In contrast, and in possibly his most famous contribution, Commoner offers the reader four laws of Ecology. His first law, everything is connected to everything else, immediately shows why a reductionist approach is wrong. The second, everything must go somewhere is almost a restatement of the first law of thermodynamics, but applied to substances, rather than energy it points out how everything put into a system has an effect.
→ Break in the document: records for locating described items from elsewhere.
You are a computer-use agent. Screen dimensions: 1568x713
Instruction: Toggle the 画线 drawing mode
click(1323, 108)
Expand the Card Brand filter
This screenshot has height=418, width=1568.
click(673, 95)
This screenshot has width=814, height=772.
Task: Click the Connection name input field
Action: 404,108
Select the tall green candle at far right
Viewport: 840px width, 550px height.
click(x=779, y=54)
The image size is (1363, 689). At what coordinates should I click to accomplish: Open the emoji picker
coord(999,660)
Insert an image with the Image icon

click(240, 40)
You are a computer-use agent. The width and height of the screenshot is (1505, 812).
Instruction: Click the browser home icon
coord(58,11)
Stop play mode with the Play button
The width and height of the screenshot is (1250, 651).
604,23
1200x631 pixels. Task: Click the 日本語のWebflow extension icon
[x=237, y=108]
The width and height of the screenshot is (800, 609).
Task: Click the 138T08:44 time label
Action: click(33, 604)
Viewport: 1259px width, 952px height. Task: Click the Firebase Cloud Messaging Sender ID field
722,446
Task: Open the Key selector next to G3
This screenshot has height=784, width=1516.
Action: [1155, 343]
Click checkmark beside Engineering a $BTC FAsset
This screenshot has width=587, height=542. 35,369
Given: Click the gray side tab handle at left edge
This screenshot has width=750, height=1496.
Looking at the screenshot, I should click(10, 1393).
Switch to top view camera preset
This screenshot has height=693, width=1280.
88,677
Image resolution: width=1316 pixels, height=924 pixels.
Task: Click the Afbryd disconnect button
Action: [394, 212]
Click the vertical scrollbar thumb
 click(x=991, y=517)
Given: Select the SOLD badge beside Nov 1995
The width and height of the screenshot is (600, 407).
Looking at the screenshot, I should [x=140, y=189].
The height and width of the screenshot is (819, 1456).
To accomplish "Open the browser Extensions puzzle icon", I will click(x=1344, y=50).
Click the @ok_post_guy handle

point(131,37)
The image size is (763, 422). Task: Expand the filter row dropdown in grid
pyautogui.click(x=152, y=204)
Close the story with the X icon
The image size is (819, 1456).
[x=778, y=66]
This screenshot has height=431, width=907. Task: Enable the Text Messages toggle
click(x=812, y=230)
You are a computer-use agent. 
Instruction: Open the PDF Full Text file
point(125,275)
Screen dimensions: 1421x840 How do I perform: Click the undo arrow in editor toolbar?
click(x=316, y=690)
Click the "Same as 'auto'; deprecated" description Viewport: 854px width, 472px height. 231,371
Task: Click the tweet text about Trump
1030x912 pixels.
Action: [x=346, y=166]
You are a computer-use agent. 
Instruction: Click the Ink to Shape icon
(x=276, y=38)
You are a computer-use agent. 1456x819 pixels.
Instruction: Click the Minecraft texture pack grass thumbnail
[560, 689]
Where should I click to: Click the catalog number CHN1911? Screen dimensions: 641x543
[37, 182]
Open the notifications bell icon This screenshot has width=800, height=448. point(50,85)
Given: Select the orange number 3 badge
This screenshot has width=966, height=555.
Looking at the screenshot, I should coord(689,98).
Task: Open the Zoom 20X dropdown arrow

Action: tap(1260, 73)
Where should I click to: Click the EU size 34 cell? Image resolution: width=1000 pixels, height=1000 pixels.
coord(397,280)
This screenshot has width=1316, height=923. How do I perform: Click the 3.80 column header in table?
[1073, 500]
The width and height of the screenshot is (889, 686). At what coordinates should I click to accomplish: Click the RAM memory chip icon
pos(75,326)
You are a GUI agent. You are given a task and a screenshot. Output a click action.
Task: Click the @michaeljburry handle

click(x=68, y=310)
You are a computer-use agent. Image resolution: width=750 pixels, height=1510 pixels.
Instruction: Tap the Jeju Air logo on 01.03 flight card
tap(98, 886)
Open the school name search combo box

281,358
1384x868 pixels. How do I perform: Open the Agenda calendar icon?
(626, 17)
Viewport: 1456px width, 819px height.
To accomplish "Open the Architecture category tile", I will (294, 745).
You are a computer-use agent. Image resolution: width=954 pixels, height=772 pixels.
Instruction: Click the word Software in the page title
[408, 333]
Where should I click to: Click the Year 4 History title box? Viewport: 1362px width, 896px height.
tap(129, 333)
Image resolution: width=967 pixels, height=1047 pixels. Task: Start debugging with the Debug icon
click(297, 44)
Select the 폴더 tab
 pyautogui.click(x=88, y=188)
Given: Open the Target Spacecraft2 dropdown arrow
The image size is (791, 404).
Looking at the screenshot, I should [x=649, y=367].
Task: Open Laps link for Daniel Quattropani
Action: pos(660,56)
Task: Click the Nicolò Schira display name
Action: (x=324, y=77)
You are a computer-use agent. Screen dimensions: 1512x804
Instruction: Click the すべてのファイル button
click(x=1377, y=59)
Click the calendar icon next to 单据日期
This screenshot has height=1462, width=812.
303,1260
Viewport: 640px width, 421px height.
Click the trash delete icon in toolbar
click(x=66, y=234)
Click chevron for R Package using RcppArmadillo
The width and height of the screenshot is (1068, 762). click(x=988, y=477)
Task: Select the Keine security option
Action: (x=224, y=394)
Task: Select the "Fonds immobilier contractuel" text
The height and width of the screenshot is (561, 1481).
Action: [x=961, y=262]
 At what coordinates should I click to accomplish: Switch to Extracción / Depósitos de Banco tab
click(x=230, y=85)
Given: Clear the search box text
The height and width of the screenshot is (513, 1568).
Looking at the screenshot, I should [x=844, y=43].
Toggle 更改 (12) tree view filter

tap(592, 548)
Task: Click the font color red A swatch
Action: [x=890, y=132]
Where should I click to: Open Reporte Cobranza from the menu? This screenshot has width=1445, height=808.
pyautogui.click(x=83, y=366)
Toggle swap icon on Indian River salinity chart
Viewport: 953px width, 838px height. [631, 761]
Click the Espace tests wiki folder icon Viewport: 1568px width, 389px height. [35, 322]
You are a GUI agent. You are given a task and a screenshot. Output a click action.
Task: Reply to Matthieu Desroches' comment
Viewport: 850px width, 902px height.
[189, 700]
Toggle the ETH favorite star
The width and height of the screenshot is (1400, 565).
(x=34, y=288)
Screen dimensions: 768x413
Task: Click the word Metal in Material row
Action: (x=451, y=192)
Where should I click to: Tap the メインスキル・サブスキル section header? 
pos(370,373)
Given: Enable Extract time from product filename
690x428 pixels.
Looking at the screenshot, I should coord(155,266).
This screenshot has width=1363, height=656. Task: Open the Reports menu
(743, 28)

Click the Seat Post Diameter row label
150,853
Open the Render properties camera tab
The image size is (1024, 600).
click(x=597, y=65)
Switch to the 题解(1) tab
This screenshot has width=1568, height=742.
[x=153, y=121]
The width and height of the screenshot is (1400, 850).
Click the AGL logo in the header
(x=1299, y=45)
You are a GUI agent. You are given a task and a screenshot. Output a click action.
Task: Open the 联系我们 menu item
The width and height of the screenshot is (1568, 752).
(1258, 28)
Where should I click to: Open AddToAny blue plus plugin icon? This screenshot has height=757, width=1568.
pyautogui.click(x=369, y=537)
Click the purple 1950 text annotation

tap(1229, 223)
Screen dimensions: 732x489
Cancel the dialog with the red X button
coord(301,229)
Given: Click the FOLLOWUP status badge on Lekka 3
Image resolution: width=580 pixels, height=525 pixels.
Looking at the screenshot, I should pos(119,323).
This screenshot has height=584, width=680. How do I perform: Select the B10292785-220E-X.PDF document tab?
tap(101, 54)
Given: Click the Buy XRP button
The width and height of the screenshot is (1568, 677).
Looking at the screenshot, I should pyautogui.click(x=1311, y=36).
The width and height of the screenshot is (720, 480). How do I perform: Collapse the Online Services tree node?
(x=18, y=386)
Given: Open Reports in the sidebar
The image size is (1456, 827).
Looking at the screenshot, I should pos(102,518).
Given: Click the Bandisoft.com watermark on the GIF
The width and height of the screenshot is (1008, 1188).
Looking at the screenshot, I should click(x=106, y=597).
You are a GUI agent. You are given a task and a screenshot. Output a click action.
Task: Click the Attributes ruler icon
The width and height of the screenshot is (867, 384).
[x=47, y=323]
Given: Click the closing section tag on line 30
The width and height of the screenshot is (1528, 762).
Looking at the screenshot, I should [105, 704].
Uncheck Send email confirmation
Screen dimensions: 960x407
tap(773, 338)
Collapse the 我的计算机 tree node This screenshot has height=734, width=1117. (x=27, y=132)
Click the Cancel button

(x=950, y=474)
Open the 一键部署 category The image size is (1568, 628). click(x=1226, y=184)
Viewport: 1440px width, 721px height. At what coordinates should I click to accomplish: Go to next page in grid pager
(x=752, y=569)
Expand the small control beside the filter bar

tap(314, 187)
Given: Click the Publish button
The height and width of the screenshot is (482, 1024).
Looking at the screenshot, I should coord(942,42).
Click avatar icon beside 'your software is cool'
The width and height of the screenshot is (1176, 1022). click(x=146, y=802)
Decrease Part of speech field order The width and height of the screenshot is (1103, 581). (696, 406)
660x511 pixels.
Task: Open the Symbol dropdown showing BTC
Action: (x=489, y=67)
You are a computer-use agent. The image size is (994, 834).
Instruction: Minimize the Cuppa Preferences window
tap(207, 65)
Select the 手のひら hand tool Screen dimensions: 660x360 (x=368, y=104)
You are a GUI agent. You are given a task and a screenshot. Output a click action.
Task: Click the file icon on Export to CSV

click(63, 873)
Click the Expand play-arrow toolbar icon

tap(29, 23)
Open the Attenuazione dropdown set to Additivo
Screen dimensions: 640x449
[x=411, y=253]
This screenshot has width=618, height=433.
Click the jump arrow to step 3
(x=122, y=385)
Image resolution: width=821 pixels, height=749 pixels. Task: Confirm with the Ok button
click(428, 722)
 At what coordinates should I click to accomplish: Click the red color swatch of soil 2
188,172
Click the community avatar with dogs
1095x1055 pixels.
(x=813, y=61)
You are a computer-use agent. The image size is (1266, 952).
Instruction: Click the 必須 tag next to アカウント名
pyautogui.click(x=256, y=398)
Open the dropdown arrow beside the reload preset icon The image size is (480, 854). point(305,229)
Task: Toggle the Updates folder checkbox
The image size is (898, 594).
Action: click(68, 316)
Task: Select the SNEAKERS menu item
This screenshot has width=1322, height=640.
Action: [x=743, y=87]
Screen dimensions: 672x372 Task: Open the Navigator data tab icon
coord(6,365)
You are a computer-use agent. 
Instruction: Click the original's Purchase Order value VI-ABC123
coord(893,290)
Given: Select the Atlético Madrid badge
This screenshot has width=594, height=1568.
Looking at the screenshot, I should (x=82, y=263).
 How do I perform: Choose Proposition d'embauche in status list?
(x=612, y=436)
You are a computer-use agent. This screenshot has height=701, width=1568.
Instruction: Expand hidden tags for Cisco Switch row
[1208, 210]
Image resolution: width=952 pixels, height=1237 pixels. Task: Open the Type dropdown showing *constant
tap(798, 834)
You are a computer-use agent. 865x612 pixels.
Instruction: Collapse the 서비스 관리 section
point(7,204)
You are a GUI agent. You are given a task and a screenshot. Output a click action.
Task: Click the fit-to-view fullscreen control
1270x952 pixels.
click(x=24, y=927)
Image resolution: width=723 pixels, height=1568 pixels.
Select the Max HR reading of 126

His third law, nature knows best, is in my opinion his weakest argument. Commoner says himself it's the one that will get the most "resistance" because it "contradict[s] a deeply held idea about he unique competence of human beings". For me this isn't the problem - the real issue is that nature doesn't "know" anything. It operates and acts, but not in any conscious way. To be fair to Commoner he is making a wider point that biological entities and systems are the result of millennia of evolution, and that outside changes effect them negatively. Finally there is no such thing as a free lunch is both a return to thermodynamics and the obvious point that additions to systems are required for changes. Commoner puts it better than me:
Because the global ecosystem is a connected whole, in which nothing can be gained or lost and which is not subject to over-all improvement, anything extracted from it by human effort must be replaced. Payment of the price cannot be avoided; it can only delayed.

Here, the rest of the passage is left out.